The only logical conclusion that can be reached following Bishop Doran’s interview is that Catholicism still demands that religious strictures and constructs be given precedence over any civil legislative measures that would accurately reflect the very changed world we all have to try to live in, in harmony and with mutual respect for all of those around us.

Bishop Doran is of course absolutely entitled to express his and his Church’s position — he is in reality obliged to do so — but he undermines that great privilege when he uses it to suggest that others who live their lives to the beat of different drum are in some way less, in some way different and are not as entitled to the protections and rights this society can offer through legislation.

This kind of black-or-white demarcation, the old ‘you’re-with-us or-against-us’ absolutism seems a relic from a different, more autocratic time when we lived in a theocracy posing as a republic. Now, it seems, more and more Irish people seem determined to live in a republic that behaves like a republic and are prepared to assert that determination through a ballot box.

One of the assertions made by Bishop Doran yesterday that seems to defy the experience of thousands of families in Ireland was that gay couples who have children are not really parents.

“They may have children — but that’s the point — people who have children are not necessarily parents,” he said. That assertion is so at odds with the happy, inspiring and admirable family units presided over by two men or two women in this country that it hardly bears comment.

A far more realistic intervention in this debate was made at the weekend when Children’s Minister James Reilly told the Young Fine Gael National Conference in Limerick that a ‘no’ vote in the May 22 referendum would send out a “bad message internationally” to those who want to come and work in Ireland. Such a result might also make it less likely that some of those who emigrated to live in a more pluralist society might ever consider returning to live in Ireland.

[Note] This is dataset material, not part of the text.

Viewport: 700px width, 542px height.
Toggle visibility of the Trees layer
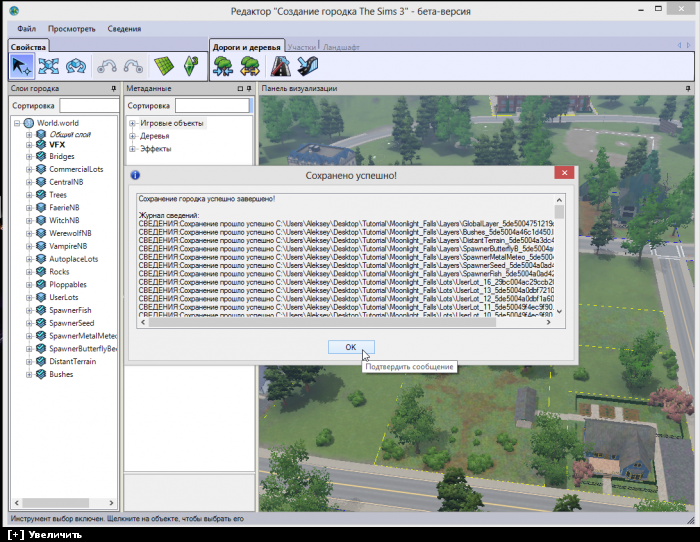[41, 195]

There are undoubtedly a great number of people uneasy with the idea that our Constitution should recognise same-sex marriage, but that opposition usually melts away when individuals are exposed to the realities of life, especially when their own family is touched by the issue. As on so many issues, experience is far more reassuring than theory.

Ironically, Bishop Doran’s intervention may re-energise those who ask why religion has such a central place in our society, especially in our schools, when it encourages such intolerance and such thinly veiled homophobia.